Приоткрылась дверь, по комнате пробежал сквозняк. Послышался голос:

— Как дела, Борис-барбарис? — Тотчас же голос перешел на шепот: — У тебя доктор?

— Нет, товарищ из редакции… Зайди, Тихон.

Впервые Степан увидел секретаря окружкома Абросимова, о котором уже знал, что он из балтийских военморов, как называли в то время военных моряков, что он прекрасный митинговик и человек резкий, но свой, как говорил о нем Одуванчик, повторяя мнение родной Слободки. Перед Степаном стоял невысокий человек в черном матросском клеше, но в серой сатиновой косоворотке, подпоясанной шелковым шнуром с кистями. Он только что купался — через плечо было переброшено полотенце, седые волосы, стоявшие копной, еще не просохли, и от всей фигуры отдавало свежестью. Было видно, что у человека каждый мускул играет и просит движения, а он был очень мускулистый, весь как налитой. Широкие плечи и высокая грудь распирали косоворотку, шея, словно сложенная из двух толстых тросов, обтянутых бронзовой кожей, с глубокой впадиной под адамовым яблоком, казалась слишком толстой. И мускулистым было его лицо, именно мускулистым, тонкое и лобастое лицо питерского рабочего; сильные мускулы лежали под кожей вокруг большого рта с жестковатыми темными губами, легко собирались в желваки на скулах. Серые глаза Абросимова казались небольшими, но лишь до тех пор, пока он не начинал говорить, — тогда они расширялись, блестели, словно его мысли, прежде чем облечься в слова, должны были вспыхнуть живым, сосредоточенным блеском.

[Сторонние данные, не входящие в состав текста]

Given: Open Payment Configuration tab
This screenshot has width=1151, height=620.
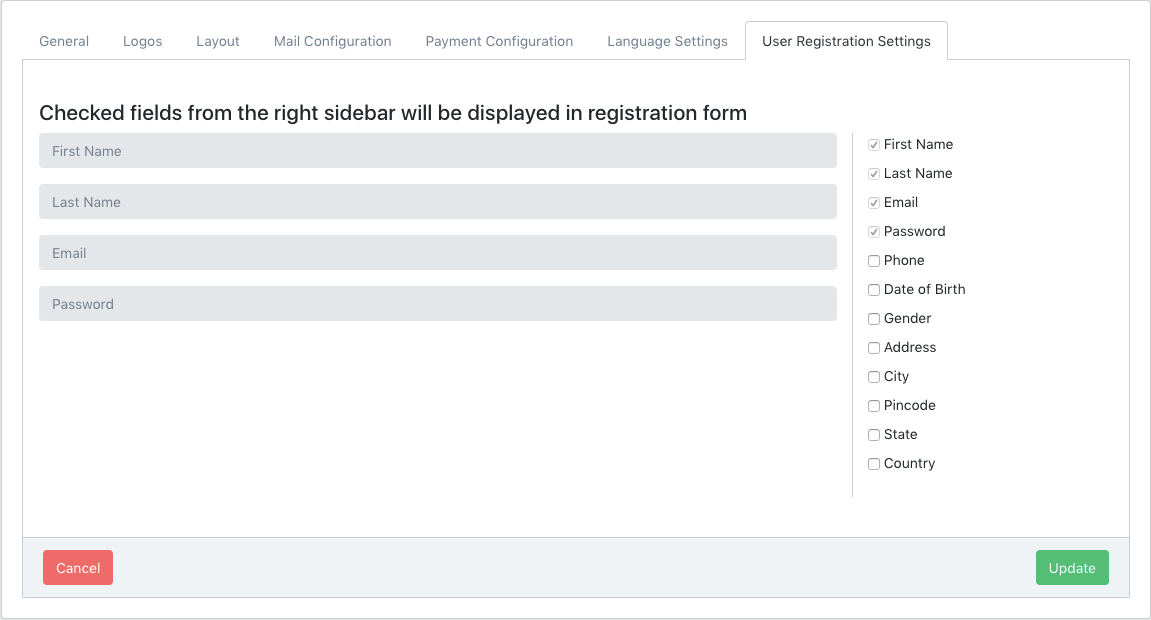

— Это наш новый литературный работник Киреев. Помнишь? — сказал Наумов.

— А, крестник! — Абросимов пожал и не сразу выпустил руку Степана, как бы прощупывая ее силу. — Ничего, парень веский, не тебе чета, Борис… Ну что, товарищ Киреев, теперь Шмырев тебе не гадит?

— Спасибо, все хорошо.

— Задал я ему и в бок и под бока святым кулаком да по грешной шее! — смеясь, похвастался Абросимов. — Даже по телефону было видно, как из него дым повалил. Работай, парень!

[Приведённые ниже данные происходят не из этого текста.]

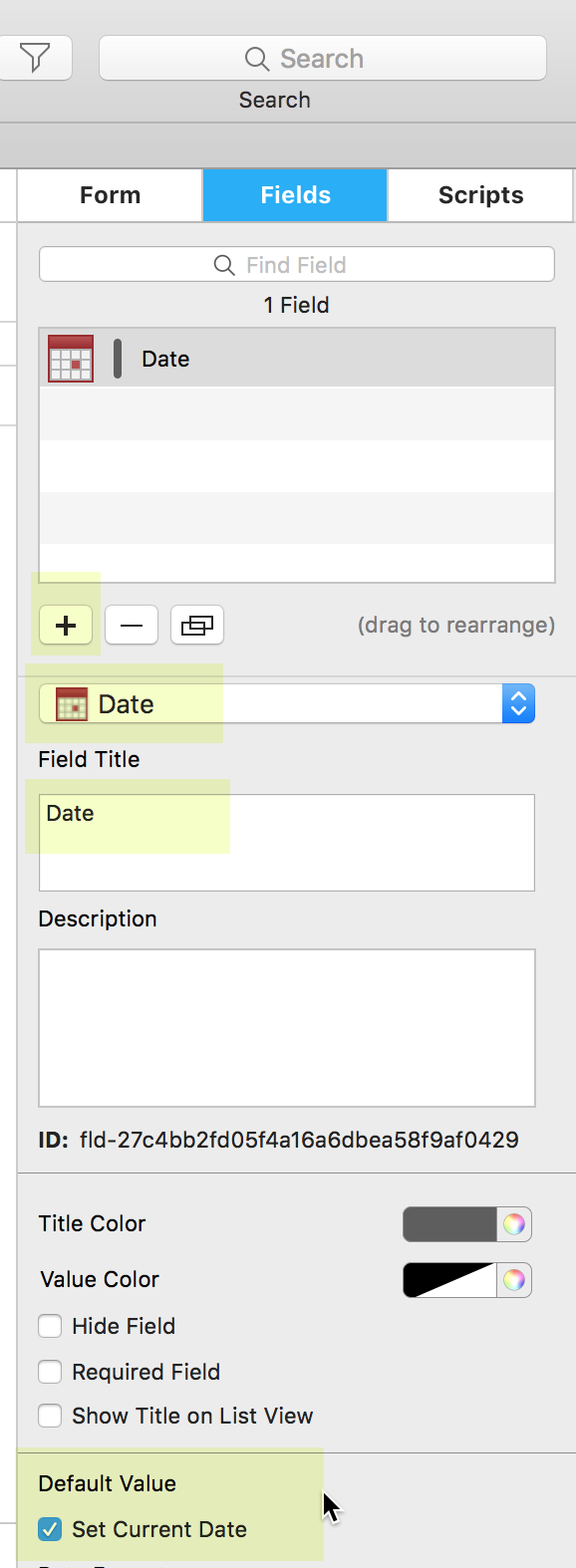576x1568 pixels.
Task: Open the Date field type dropdown
Action: pyautogui.click(x=287, y=704)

— Напрасно ты старался, Тихон, — откликнулся Наумов. — Не нравится Кирееву работа.

— Что такое? — не поверил Абросимов. — Газетная работа не нравится? Ну, пускай в грузчики идет. Хорошим грузчиком будет. — Он оставил шутку и спросил, перекладывая полотенце с плеча на плечо, будто обмахивался им: — А все ж таки в чем дело?

— Говорит, что толку не видит. А толк есть. — Наумов протянул Абросимову пачку газет. — Все отчеркнутое синим карандашом написано Киреевым.

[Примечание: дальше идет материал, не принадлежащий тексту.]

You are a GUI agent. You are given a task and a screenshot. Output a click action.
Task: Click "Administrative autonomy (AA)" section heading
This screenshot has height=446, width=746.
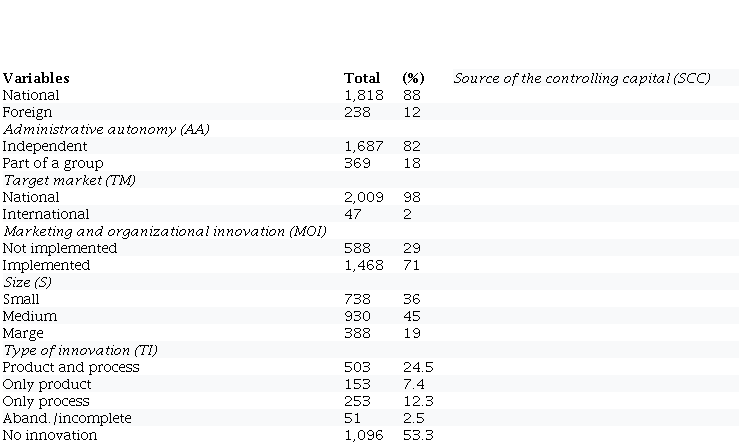click(x=105, y=129)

— Давай, давай! — Прохаживаясь по комнате, Абросимов стал читать. Сунул под мышку один просмотренный номер газеты, потом другой; так перебрал всю пачку, сел на ручку кресла, занятого Наумовым, и кивнул Степану: — Умеешь писать, все правильно, как есть.

— Писать он умеет. Вот и хочет литературой заняться, давать картинки вроде «Подводной артели», — сказал Наумов.

— А он про артель хорошо написал, читать весело. Видно, что сам в воде побывал… — поддержал Абросимов крестника. — Ну и пускай такой писаниной занимается.

— А кто будет окрисполком обслуживать? — недовольно проговорил Наумов. — Опять Нурину поручить?

— Нурину? Нет, Нурину не надо бы… А если Кирееву скучно, так что же человеку наваливать! Он еще, чего доброго, голову в удавку заправит, да и пошел к господу-богу в подвешенном виде. Смотри, смотри, какое дело, скучно ему… — Абросимов призадумался, снова перелистал газеты, искоса поглядывая на Степана.

— А где ты взял заметку насчет Сухого Брода? У кого? С кем говорил? — спросил он. — А о льготах безработным? О квартирной плате еще?

Где взял это Степан? Он вытащил из кармана блокнот — классический журналистский блокнот большого формата, перегнутый пополам, потрепанный, с завихрившимися в спешке газетной работы углами. Листая захватанные странички, он стал называть источники информации — докладные записки, отчеты, постановления, решения, резолюции и проекты, то, что находил каждый день в папках обслуживаемых учреждений. Абросимов слушал его внимательно, задавая всё новые вопросы, по-видимому заинтересованный техникой газетной работы.